**What is required**
Look in the material below for the line holding "Task: Open the PR profile avatar". Set it down exactly, with each later line up to and including the line holding "This screenshot has height=903, width=1600.".

**Data to use**
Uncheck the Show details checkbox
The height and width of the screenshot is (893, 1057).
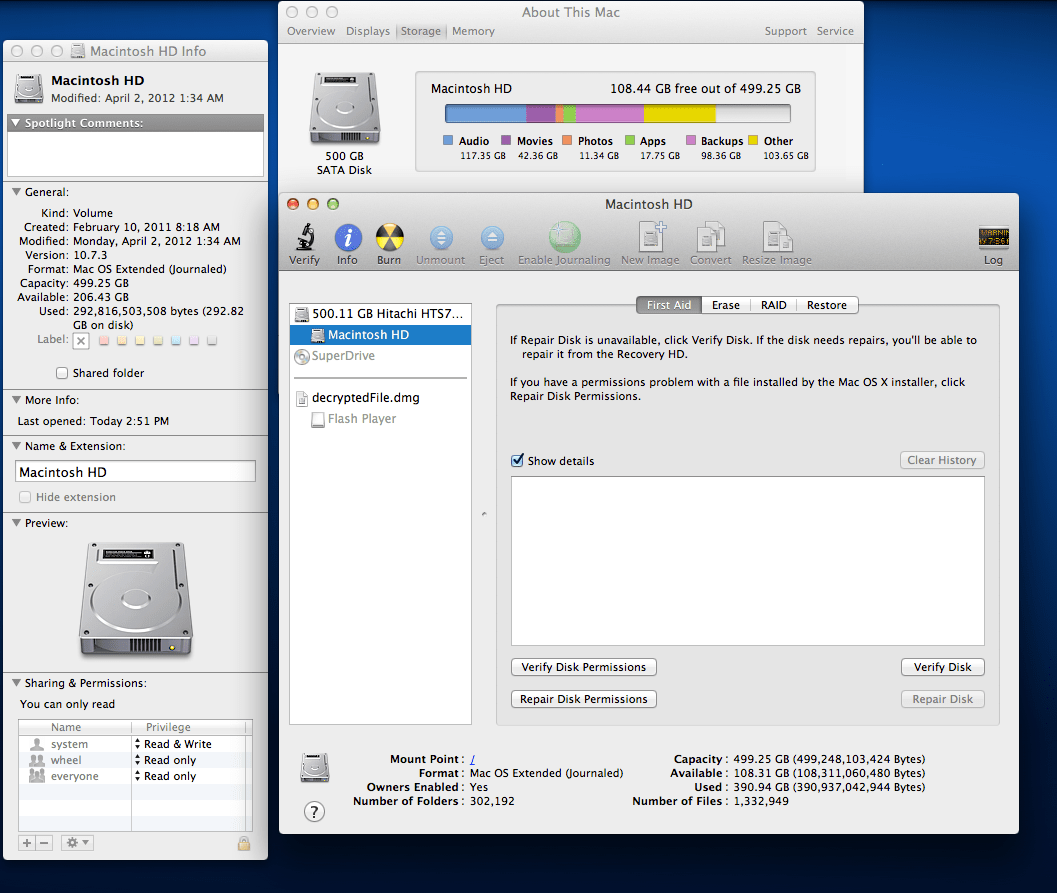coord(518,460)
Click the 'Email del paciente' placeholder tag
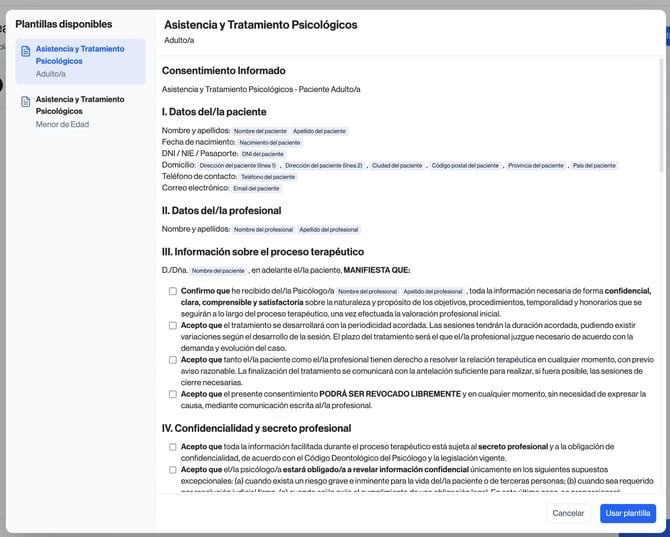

* * *

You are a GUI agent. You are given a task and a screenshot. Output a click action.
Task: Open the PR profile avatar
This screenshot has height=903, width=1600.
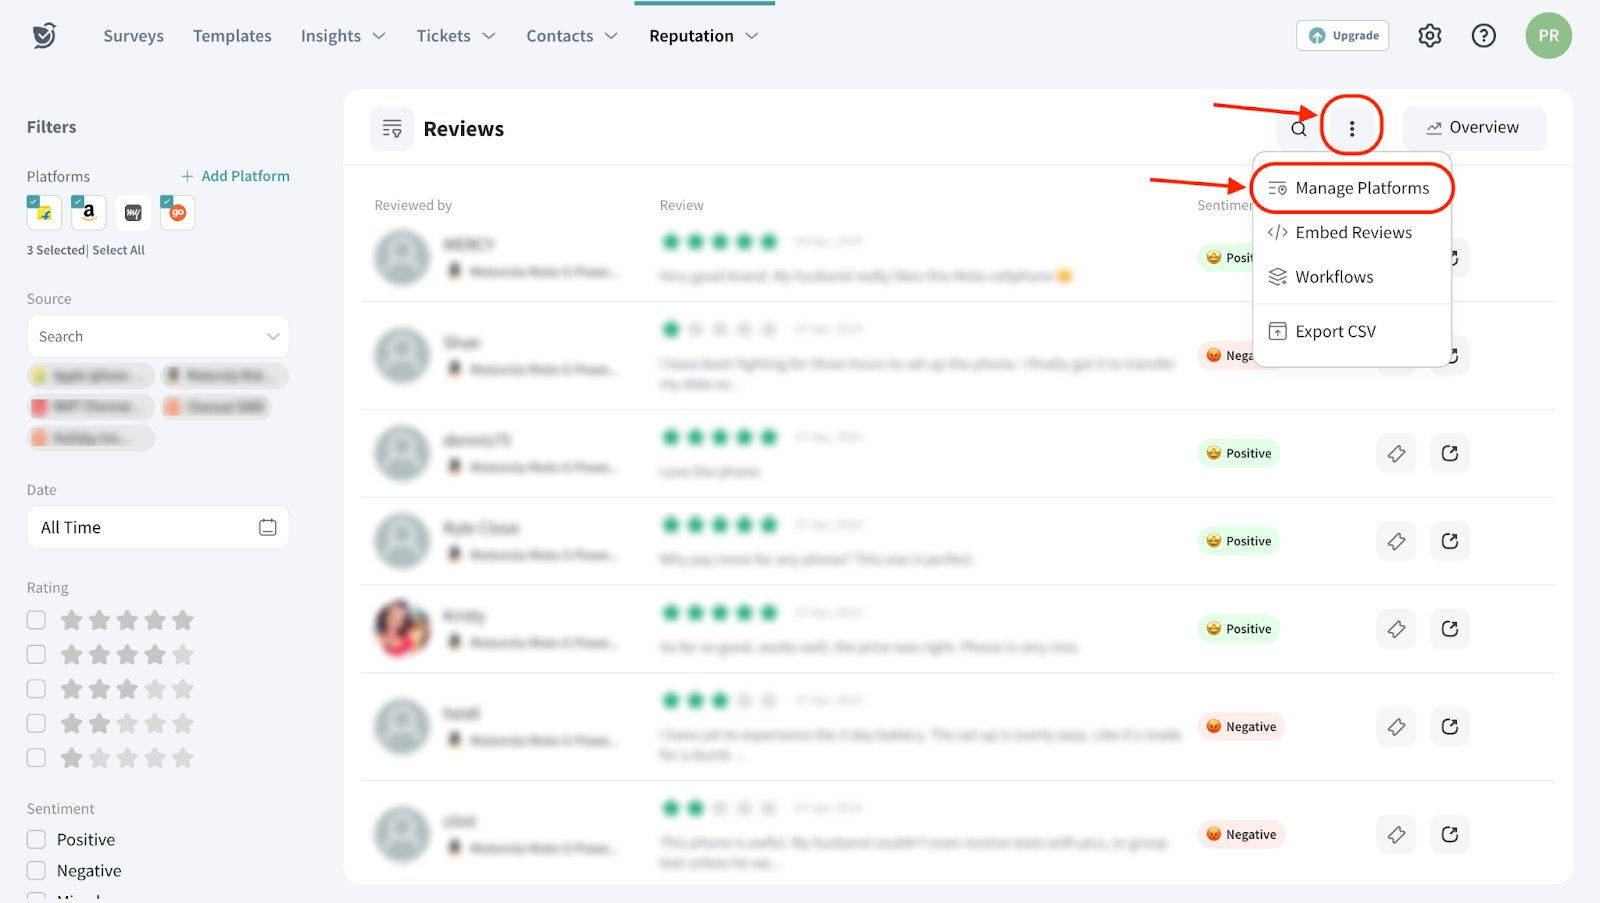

**Task answer**
Task: Open the PR profile avatar
This screenshot has height=903, width=1600.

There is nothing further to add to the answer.